End-Stage Kidney Disease in Patients With Autosomal Dominant Polycystic Kidney Disease: A 12-Year Study Based on the Canadian Organ Replacement Registry.

BACKGROUND

Autosomal dominant polycystic kidney disease (ADPKD) is the most common hereditary kidney disease, with afflicted patients often progressing to end-stage kidney disease (ESKD) requiring renal replacement therapy (RRT). As the timelines to ESKD are predictable over decades, it follows that ADPKD patients should be optimized regarding kidney transplantation, home dialysis therapies, and vascular access.

OBJECTIVES

To examine the association of kidney transplantation, dialysis modalities, and vascular access in ADPKD patients compared with a matched, non-ADPKD cohort.

SETTING

Canadian patients from 2001-2012 excluding Quebec.

PATIENTS

All adult incident ESKD patients who received dialysis or a kidney transplant.

MEASUREMENTS

ADPKD as defined by the treating physician.

METHODS

ADPKD and non-ADPKD patients were propensity score (PS) matched (1:4) using demographics, comorbidities, and lab values. Conditional logistic regression and Cox proportional hazards models were used to examine associations with kidney transplantation (preemptive or any), dialysis modality (peritoneal, short daily, home, or in-center hemodialysis [HD]), vascular access (arteriovenous fistula [AVF], permanent or temporary central venous catheter [CVC]), and dialysis survival.

RESULTS

We matched 2120 ADPKD (99.9%) with 8283 non-ADPKD with no significant imbalances between the groups. ADPKD was significantly associated with preemptive kidney transplantation (odds ratio [OR] = 7.13, 95% confidence interval [CI] = 5.74-8.87), any kidney transplant (OR = 2.37, 95% CI = 2.14-2.63), and initial therapy of nocturnal daily HD (OR = 2.74, 95% CI = 1.38-5.44), whereas in-center intermittent HD was significantly less likely in the ADPKD population (OR = 0.59, 95% CI = 0.54-0.65). There was no difference in peritoneal dialysis (PD) as initial RRT but lower use of any PD among the ADPKD group (OR = 0.85, 95% CI = 0.77-0.95).

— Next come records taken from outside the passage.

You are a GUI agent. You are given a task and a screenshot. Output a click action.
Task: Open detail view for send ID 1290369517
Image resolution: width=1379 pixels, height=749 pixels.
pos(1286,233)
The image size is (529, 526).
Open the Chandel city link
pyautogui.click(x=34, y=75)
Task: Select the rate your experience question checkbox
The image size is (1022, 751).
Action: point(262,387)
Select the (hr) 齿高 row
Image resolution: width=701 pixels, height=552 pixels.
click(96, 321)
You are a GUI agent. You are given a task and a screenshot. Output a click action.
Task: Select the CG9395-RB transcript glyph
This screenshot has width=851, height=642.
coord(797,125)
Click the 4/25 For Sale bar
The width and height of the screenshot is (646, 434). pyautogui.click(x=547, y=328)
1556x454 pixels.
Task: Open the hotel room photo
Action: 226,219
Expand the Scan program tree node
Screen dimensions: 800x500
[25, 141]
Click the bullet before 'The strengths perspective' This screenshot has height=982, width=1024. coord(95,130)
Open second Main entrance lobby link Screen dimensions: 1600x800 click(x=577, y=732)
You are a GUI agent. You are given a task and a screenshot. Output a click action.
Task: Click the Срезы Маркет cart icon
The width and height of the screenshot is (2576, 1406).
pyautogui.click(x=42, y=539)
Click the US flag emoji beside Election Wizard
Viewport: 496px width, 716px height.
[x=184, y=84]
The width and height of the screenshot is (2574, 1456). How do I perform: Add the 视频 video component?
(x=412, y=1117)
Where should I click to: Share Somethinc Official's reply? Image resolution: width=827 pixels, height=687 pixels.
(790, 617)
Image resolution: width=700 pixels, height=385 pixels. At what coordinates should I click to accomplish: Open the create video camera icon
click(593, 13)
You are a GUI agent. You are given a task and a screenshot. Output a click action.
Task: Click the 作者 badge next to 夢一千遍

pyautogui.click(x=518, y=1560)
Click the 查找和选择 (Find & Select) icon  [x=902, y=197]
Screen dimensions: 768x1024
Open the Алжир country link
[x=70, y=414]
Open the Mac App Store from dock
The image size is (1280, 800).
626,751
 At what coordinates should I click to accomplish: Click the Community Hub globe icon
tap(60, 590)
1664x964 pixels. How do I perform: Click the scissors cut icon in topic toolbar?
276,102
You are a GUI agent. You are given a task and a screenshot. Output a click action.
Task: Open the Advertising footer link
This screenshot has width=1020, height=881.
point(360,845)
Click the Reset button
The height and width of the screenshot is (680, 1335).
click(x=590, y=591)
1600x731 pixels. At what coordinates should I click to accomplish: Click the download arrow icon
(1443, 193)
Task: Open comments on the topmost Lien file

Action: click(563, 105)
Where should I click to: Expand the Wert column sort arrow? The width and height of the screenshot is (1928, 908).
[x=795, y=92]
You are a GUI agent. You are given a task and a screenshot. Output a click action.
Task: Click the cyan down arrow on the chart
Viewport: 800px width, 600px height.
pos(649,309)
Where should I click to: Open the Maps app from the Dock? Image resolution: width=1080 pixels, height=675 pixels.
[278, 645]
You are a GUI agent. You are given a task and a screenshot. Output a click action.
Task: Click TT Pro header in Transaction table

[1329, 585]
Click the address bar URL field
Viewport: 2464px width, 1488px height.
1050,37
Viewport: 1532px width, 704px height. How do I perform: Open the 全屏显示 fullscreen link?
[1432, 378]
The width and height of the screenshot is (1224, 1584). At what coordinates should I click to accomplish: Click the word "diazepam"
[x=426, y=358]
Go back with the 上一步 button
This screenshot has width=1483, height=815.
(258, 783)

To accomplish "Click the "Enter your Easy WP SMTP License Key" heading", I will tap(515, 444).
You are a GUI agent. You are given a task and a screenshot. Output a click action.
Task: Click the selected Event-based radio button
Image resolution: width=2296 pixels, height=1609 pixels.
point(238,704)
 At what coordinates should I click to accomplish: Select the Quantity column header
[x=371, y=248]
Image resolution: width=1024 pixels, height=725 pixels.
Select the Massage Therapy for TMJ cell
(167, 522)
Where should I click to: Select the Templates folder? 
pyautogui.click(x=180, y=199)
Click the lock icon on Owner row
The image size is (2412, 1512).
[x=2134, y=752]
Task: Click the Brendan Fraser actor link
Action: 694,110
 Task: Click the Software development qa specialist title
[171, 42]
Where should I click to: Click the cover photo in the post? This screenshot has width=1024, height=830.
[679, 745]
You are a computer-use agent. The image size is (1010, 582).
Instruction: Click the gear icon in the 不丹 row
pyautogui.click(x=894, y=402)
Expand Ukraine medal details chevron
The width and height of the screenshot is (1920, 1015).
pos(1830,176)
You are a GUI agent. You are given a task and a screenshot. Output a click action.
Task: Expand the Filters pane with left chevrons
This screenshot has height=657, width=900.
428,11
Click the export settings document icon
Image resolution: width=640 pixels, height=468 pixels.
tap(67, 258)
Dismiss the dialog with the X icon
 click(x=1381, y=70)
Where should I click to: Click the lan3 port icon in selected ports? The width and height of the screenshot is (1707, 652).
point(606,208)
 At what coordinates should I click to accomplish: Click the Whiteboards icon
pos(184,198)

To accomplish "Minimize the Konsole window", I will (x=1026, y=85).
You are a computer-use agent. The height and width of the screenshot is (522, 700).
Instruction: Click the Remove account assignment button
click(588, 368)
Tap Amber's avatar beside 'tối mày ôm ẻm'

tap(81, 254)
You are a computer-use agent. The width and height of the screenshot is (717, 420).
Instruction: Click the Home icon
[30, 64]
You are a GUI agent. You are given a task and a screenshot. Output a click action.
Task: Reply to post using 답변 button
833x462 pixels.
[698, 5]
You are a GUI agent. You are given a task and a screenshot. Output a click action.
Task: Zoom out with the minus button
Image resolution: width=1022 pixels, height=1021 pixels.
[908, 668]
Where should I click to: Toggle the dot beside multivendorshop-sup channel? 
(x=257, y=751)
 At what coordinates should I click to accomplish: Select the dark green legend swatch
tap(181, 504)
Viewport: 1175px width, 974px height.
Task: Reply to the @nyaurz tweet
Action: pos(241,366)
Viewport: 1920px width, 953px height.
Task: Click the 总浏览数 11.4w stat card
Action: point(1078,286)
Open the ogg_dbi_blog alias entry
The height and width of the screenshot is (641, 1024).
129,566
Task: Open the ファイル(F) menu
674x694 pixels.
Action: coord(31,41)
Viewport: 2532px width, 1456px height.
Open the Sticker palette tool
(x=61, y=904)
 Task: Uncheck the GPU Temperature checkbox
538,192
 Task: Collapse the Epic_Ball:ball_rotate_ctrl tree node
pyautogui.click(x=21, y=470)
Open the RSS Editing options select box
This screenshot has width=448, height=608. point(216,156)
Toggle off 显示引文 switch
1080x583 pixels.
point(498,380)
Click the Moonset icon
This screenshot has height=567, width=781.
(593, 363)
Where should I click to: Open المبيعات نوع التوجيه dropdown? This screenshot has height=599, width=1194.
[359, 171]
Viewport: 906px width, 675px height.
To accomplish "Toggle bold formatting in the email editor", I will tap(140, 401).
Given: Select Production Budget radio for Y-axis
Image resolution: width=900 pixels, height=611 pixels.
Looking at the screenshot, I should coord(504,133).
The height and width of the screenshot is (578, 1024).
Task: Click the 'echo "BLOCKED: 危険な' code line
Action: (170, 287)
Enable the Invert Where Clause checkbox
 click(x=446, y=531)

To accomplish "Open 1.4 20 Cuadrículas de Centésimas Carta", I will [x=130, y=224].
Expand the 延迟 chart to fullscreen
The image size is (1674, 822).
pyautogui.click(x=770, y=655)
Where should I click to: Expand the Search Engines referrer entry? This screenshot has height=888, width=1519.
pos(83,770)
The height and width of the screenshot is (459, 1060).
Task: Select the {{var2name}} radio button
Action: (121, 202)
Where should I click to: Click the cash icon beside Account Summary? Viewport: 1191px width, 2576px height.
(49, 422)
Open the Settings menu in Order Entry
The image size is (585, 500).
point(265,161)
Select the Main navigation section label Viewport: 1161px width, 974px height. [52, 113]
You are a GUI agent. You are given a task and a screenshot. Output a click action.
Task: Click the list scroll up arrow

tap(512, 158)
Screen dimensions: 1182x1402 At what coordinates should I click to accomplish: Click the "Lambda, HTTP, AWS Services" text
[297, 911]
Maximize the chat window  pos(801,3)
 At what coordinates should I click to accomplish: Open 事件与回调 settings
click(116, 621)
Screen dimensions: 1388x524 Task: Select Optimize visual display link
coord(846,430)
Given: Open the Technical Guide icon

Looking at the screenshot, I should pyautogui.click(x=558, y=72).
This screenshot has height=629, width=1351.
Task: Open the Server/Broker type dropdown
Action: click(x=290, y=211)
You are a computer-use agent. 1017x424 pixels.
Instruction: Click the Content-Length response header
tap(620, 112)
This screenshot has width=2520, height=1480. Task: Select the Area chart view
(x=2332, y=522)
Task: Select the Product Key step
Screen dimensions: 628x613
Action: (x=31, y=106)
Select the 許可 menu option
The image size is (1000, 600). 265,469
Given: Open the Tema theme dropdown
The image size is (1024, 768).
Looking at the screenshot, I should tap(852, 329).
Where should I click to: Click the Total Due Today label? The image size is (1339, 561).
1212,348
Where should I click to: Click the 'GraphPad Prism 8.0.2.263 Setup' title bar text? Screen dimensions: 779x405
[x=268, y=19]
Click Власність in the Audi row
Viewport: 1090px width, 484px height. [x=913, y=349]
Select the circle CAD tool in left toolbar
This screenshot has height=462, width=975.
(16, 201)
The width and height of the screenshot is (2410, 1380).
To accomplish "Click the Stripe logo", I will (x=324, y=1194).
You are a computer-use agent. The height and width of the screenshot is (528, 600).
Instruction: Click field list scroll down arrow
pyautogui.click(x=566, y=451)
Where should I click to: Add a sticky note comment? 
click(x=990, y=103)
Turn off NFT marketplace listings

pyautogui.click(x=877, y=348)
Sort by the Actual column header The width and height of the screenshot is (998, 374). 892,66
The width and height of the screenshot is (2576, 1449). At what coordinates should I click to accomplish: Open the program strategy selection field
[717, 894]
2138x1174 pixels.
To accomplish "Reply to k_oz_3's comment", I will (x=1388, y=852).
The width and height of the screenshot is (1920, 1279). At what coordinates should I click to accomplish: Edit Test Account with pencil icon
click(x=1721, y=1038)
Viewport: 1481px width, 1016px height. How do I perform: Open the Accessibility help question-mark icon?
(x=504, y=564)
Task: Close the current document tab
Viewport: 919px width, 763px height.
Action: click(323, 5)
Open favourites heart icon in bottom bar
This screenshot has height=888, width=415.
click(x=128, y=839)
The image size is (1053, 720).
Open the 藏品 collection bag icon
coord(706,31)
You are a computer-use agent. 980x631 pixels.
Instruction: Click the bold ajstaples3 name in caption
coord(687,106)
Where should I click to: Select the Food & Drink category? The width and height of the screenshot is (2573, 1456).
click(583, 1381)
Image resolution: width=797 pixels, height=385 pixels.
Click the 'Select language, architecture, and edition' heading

ADPKD patients were significantly more likely to have an AVF (OR = 3.25, 95% CI = 2.79-3.79) and less likely to have either a permanent (OR 0.68, 95% CI 0.59-0.78) or temporary (OR = 0.49, 95% CI = 0.41-0.59) CVC as compared with the non-ADPKD cohort. Survival on either in-center HD or PD was better for ADPKD patients (HD: hazard ratio [HR] 0.48, 95% CI 0.44-0.53; PD: HR 0.73, 95% CI 0.60-0.88).

LIMITATIONS

Conservative care patients were not captured; despite PS matching, the possibility of residual confounding remains.

CONCLUSIONS

ADPKD patients were more likely to receive a kidney transplant, use home HD, dialyze with an AVF, and have better survival relative to non-ADPKD patients. Conversely, they were less likely to receive PD either as initial therapy or anytime during ESKD. This may be attributed to higher transplantation or clinical decision-making processes susceptible to education and intervention.